Fortunately, Mow said the communication breakdown which delayed referrals had since been improved.

However, with Omicron cases threatening to skyrocket in coming weeks, Mow feared those problems would return.

“With Omicron and the prediction of thousands of cases, that’s a different conversation.

“If [public health officials] are inundated with dozens and dozens of new cases, which means extra dozens and dozens of close contacts, you imagine where the delay is going to come before they can complete their checks before it comes through to primary care.”

That’s prompted Mow to call for an urgent change to the referral process, advocating for a system whereby providers were notified of a positive case in their area shortly after they test positive, as opposed to after their clinical needs were assessed by officials.

“I think it is important if it’s a Pacific family that as soon as [public health] hears about it, you can fast track that process of notification.

“We still respect that [public health] have to do their clinical checks but at least if we’re in the pipeline early on, we can anticipate a referral coming through so we can stay a little bit ahead.”

Through that approach, local providers could talk with whānau and prepare for whatever support was needed, and it also reduced the chances of people falling through the cracks due to overwhelming demand.

“If there are potentially 10 people coming down the pipeline we can mobilise, put them on our books and as soon as it hits us, we’ve got staff all ready to go out and deliver food parcels etcetera for that family,” he said.

Asked whether the current case management system was prepared for Omicron, Mow said his experience supporting the Assemblies of God (AOG) Church of Sāmoa cluster last year – at one time the country’s largest concentration of Delta cases – indicated it was not.

“If it weren’t for our community partners, the churches, the community leaders, other providers, we would have never been able to close down that cluster as quickly as we did.

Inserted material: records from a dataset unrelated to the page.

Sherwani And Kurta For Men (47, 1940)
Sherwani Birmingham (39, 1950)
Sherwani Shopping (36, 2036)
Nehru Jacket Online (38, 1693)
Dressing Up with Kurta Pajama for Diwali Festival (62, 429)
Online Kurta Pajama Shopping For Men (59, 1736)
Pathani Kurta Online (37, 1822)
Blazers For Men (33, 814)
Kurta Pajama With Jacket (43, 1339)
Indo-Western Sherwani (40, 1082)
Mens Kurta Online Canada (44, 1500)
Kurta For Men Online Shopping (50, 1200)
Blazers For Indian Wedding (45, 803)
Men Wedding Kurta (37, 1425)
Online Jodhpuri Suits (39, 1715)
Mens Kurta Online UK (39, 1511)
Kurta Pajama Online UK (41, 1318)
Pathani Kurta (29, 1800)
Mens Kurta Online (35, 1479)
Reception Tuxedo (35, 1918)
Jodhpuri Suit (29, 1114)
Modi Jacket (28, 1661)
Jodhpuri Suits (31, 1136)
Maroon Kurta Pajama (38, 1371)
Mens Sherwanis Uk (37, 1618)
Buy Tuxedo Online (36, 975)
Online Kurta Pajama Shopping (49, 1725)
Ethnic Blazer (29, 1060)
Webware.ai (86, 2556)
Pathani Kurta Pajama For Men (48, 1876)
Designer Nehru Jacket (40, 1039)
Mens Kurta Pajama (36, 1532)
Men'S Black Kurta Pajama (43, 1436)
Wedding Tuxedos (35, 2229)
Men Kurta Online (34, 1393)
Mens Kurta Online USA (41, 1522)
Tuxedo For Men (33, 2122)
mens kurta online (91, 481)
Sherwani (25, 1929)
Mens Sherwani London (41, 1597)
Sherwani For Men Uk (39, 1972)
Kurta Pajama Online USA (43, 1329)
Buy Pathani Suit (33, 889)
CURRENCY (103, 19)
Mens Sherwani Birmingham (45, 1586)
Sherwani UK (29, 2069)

“If Omicron hits over here, [the AOG cluster] is going to look like a [walk] in the park, so that’s a concern.”

Another curveball thrown by Omicron will be its impact on the health workforce. Modelling suggested up to 25 per cent of staff could be forced off-duty because they were sick.

It was a threat Mow was well aware of, concerned how it would affect up to 70 South Seas clinical staff across four main centres.

“Primary care, for the most part, does not have the capacity to upscale in a very short period of time because we don’t have the resources,” he said.

“We can’t just say, ‘Let’s add 20 more doctors’, we don’t have enough doctors to support those of us who need a few days break.

“If somebody comes out of one centre and infects others, you close the whole thing down.”

Planning was already well underway at South Seas, with staff split into bubbles, a cruel reality for people who considered each other family in more ways than one.

Above all, Mow called for communication channels to be strengthened and resources like food parcels to be sent to local providers, in the hope it would ensure support services outlasted Omicron’s initial surge.

Little acknowledged home isolation would be very common once Omicron spread and urged whānau to prepare.

“… it is important that everyone thinks carefully about how everybody in the household can be kept safe if someone in their household tests positive, and everyone takes time now to plan.

“The social support provided by community organisations will continue because we know that will be important to many whanau.”